Saved entries:
○ ○ ○ ○ ○ ○ ○
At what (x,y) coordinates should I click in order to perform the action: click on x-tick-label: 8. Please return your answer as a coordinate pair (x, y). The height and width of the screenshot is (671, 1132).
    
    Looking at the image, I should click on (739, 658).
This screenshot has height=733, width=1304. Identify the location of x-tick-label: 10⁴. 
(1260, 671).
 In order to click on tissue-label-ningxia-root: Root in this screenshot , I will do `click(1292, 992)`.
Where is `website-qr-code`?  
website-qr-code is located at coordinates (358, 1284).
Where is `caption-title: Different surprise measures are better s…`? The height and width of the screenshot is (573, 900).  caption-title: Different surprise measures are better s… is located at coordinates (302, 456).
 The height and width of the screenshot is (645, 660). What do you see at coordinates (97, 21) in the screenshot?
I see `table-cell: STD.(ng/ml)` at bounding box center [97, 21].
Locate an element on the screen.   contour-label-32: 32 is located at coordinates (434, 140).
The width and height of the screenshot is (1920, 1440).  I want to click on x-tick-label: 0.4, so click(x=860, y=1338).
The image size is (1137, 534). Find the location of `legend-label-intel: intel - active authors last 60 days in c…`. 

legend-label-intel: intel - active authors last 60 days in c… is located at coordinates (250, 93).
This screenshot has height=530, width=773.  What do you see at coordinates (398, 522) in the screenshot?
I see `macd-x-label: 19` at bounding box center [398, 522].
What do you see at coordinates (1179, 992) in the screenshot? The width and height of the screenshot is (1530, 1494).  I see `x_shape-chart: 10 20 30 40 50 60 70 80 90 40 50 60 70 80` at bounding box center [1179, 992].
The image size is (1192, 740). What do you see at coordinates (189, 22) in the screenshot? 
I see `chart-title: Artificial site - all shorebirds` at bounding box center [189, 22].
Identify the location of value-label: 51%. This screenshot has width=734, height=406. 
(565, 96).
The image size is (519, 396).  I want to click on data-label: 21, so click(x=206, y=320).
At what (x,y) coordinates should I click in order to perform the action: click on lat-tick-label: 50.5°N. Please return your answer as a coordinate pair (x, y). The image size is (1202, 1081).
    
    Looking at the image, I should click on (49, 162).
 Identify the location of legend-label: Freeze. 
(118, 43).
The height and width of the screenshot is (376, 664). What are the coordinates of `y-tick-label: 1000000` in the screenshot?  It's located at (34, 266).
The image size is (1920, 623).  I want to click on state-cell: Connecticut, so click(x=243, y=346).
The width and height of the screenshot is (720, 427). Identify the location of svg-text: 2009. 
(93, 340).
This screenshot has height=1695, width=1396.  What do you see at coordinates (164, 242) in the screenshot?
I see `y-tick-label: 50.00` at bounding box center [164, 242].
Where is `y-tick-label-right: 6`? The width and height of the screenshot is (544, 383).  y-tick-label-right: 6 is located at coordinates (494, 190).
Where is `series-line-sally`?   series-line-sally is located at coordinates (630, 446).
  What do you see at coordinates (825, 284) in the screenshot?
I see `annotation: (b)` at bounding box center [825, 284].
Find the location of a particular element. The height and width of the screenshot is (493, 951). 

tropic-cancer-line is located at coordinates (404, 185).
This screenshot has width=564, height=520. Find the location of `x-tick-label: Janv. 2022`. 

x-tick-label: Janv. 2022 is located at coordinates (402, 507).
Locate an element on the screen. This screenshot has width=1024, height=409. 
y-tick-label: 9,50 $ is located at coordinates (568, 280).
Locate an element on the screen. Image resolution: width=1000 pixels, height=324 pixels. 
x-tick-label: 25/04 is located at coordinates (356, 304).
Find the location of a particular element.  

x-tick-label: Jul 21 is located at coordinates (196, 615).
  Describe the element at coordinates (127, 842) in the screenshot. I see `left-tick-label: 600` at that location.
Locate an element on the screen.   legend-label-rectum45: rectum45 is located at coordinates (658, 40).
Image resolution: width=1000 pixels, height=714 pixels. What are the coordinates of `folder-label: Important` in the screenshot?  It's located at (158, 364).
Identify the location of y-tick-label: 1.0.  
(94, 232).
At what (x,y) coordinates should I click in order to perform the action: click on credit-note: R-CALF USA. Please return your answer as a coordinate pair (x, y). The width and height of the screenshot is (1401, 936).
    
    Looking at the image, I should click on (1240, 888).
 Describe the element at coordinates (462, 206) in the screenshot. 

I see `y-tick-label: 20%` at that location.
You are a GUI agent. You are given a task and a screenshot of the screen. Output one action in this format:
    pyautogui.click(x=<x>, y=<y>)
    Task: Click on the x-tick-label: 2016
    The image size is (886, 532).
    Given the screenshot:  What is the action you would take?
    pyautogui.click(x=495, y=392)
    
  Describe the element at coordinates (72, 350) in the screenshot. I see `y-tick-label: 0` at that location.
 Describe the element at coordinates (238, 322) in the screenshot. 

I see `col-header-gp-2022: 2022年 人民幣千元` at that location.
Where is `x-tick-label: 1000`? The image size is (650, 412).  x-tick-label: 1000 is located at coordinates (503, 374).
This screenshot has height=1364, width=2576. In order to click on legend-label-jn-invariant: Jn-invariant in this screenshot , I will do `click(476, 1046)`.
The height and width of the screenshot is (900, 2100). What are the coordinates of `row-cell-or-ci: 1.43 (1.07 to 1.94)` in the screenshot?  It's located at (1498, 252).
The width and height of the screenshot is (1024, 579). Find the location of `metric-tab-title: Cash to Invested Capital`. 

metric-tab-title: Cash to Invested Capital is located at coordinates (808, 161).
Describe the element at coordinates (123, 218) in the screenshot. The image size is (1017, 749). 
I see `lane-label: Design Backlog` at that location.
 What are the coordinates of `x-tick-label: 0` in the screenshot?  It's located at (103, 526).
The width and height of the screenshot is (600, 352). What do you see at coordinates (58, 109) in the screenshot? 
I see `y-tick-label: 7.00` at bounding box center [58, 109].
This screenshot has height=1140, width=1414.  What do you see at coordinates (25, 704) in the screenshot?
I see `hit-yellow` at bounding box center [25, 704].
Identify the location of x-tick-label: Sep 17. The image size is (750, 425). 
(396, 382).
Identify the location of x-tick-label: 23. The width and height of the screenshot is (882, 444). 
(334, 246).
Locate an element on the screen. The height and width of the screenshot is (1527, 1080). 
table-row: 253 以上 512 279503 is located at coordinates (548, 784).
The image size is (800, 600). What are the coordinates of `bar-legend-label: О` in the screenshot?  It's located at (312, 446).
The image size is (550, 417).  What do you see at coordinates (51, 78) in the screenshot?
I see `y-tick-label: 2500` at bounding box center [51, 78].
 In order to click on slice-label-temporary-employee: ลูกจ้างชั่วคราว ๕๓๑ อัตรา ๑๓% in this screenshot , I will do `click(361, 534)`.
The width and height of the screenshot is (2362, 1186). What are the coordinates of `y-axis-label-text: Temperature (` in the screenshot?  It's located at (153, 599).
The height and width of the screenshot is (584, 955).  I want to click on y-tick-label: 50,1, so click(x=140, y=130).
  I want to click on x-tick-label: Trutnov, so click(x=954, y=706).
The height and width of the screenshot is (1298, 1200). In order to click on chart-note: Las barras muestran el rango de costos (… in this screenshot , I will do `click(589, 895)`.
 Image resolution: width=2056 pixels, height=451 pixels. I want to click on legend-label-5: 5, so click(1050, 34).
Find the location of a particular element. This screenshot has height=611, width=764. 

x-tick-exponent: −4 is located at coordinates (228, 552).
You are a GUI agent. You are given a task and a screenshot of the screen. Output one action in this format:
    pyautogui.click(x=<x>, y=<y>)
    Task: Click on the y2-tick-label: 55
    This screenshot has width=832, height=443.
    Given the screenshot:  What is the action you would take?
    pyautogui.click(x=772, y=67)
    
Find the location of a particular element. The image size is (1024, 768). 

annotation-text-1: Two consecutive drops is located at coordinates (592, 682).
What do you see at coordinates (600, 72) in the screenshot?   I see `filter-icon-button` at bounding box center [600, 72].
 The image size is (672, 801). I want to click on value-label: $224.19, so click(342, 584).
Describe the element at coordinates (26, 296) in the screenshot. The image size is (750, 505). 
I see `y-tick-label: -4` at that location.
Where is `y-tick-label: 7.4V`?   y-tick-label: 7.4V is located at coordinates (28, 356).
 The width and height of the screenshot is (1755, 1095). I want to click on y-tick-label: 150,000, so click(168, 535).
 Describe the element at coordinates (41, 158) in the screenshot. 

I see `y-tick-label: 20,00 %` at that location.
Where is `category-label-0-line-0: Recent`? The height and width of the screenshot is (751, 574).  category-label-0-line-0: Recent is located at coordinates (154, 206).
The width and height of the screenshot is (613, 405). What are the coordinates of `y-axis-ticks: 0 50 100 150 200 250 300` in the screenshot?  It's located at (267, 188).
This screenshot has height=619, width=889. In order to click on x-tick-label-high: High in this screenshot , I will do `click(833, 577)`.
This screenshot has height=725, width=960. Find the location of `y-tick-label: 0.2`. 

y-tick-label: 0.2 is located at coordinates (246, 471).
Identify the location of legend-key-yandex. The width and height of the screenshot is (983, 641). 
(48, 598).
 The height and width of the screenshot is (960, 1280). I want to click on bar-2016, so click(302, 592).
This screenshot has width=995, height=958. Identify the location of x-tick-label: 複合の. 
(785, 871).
○ ○ ○ ○ ○ ○ ○
_What you need to do_:
Pick out each line in the material that contains the string "cell" and copy those lines.

_Output of the exercise_:
I see `table-cell: STD.(ng/ml)` at bounding box center [97, 21].
The image size is (1920, 623).  I want to click on state-cell: Connecticut, so click(x=243, y=346).
The height and width of the screenshot is (900, 2100). What are the coordinates of `row-cell-or-ci: 1.43 (1.07 to 1.94)` in the screenshot?  It's located at (1498, 252).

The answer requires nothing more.